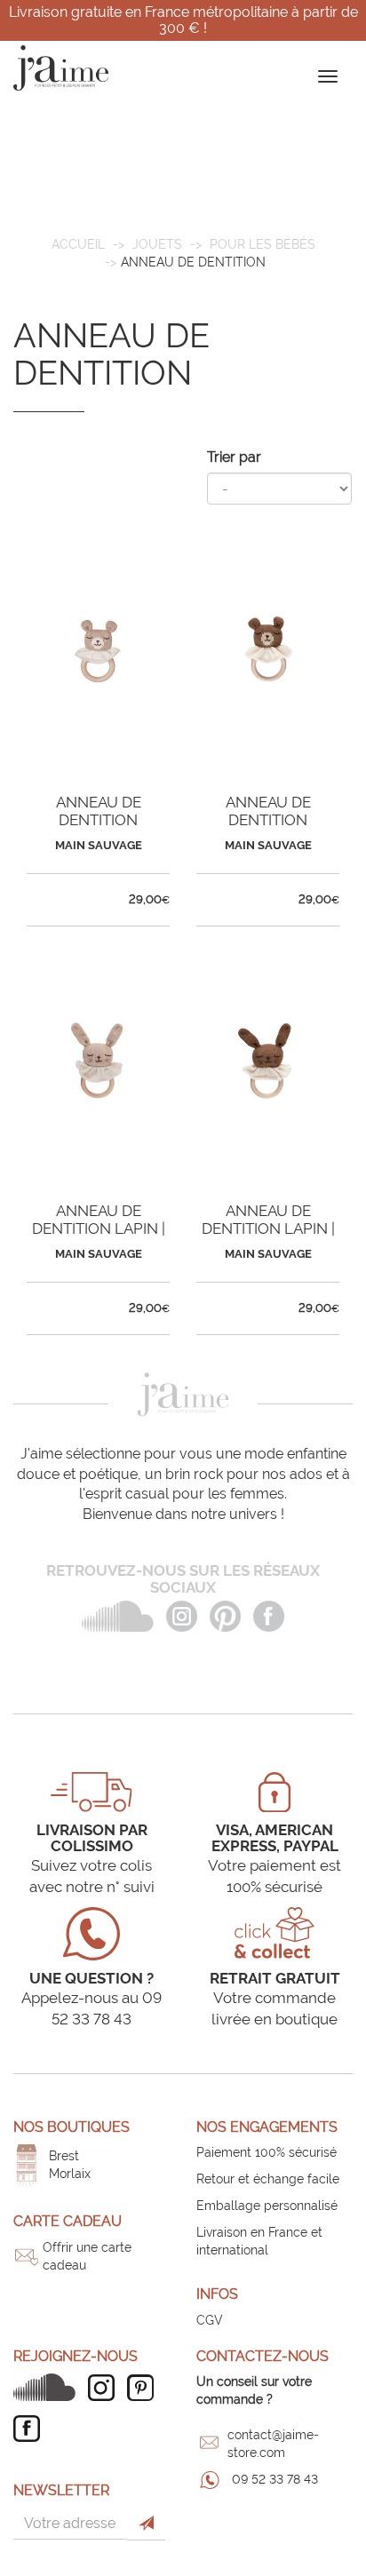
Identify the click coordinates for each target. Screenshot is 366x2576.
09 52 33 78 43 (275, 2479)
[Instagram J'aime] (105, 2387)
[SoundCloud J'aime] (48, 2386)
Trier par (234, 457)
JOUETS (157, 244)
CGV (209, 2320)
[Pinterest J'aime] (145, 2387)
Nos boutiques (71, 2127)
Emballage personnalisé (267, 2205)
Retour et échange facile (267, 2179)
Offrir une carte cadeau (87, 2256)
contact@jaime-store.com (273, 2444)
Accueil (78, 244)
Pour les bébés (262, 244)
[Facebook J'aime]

----------

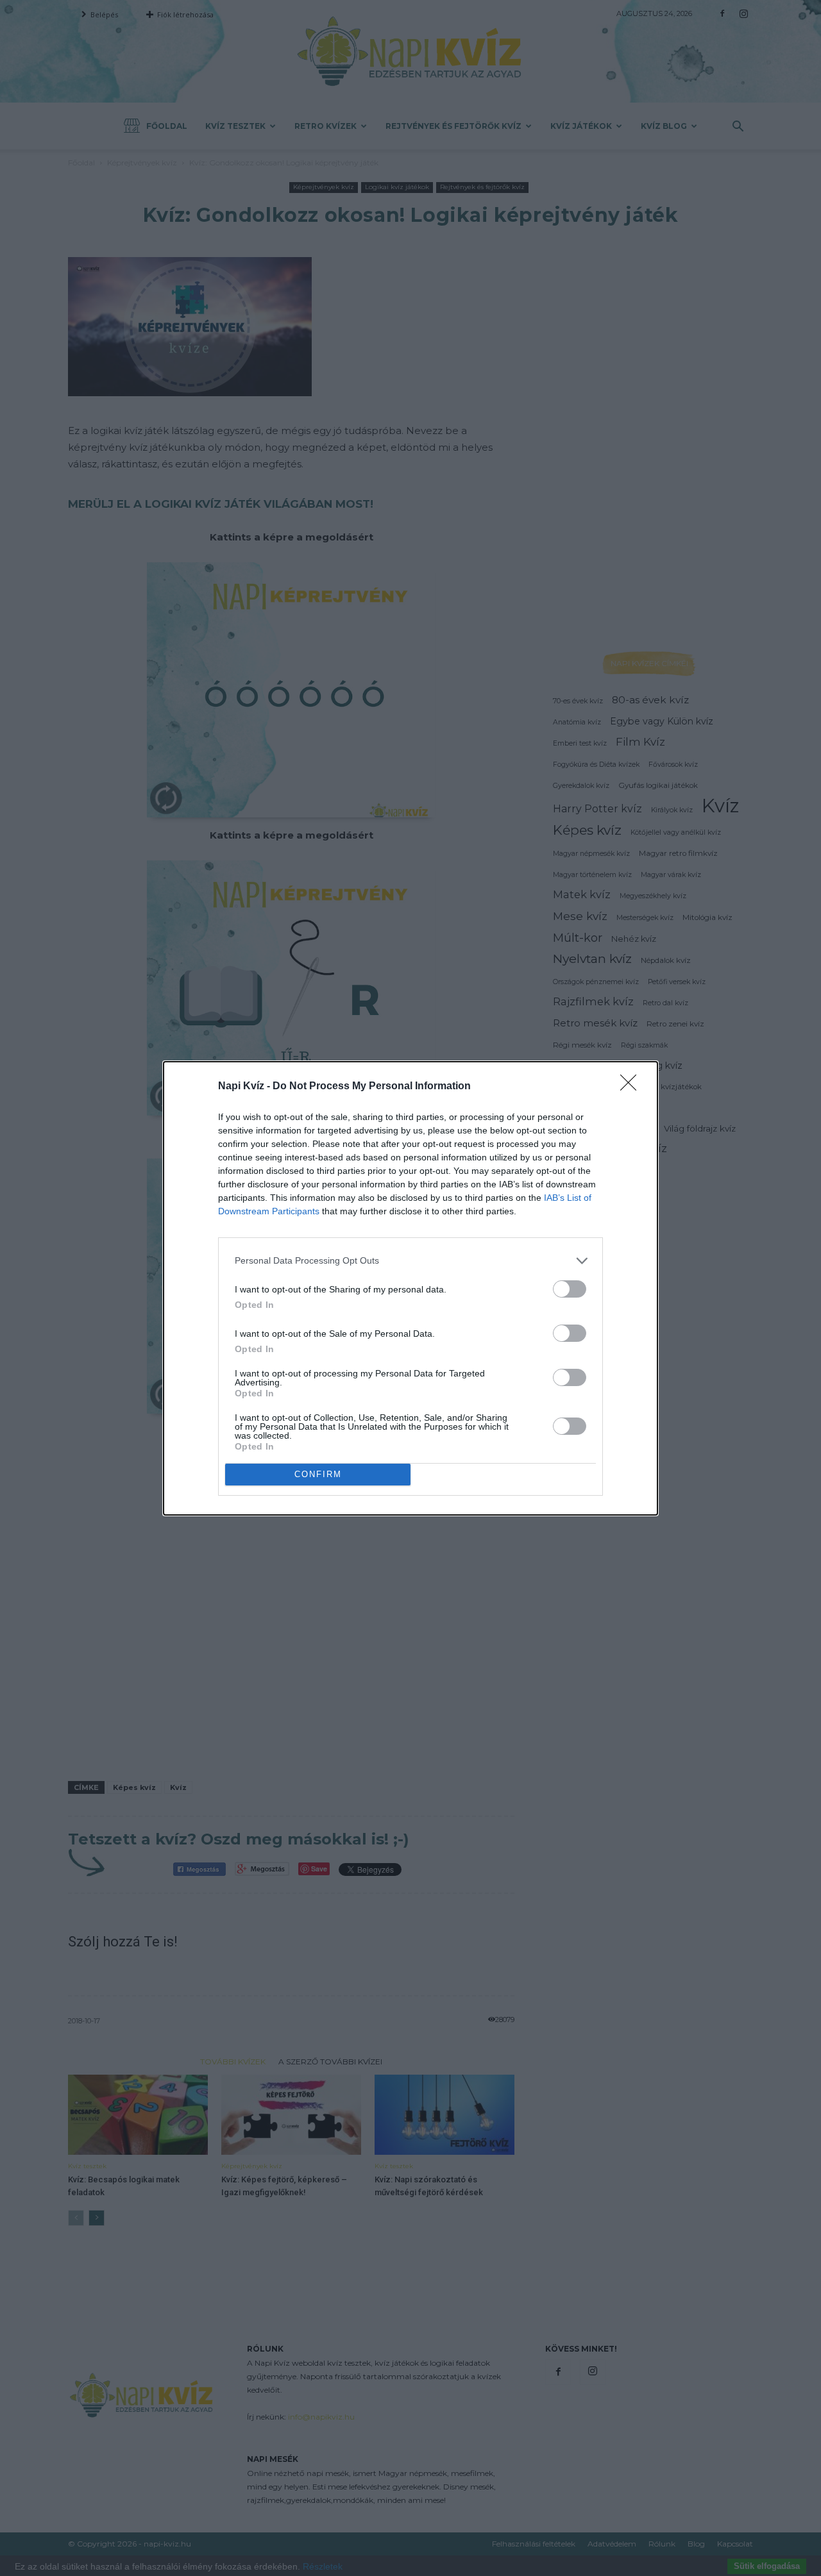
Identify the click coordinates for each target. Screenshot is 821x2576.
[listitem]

----------

Look above for the line holding "Screenshot is 366x2576.", then set down exactly that line and every line after it up to and including the line holding "Emballage personnalisé (267, 2205)", with nothing else.

Identify the click coordinates for each target. Screenshot is 366x2576.
09 52 33 78 43 (275, 2479)
[Instagram J'aime] (105, 2387)
[SoundCloud J'aime] (48, 2386)
Trier par (234, 457)
JOUETS (157, 244)
CGV (209, 2320)
[Pinterest J'aime] (145, 2387)
Nos boutiques (71, 2127)
Emballage personnalisé (267, 2205)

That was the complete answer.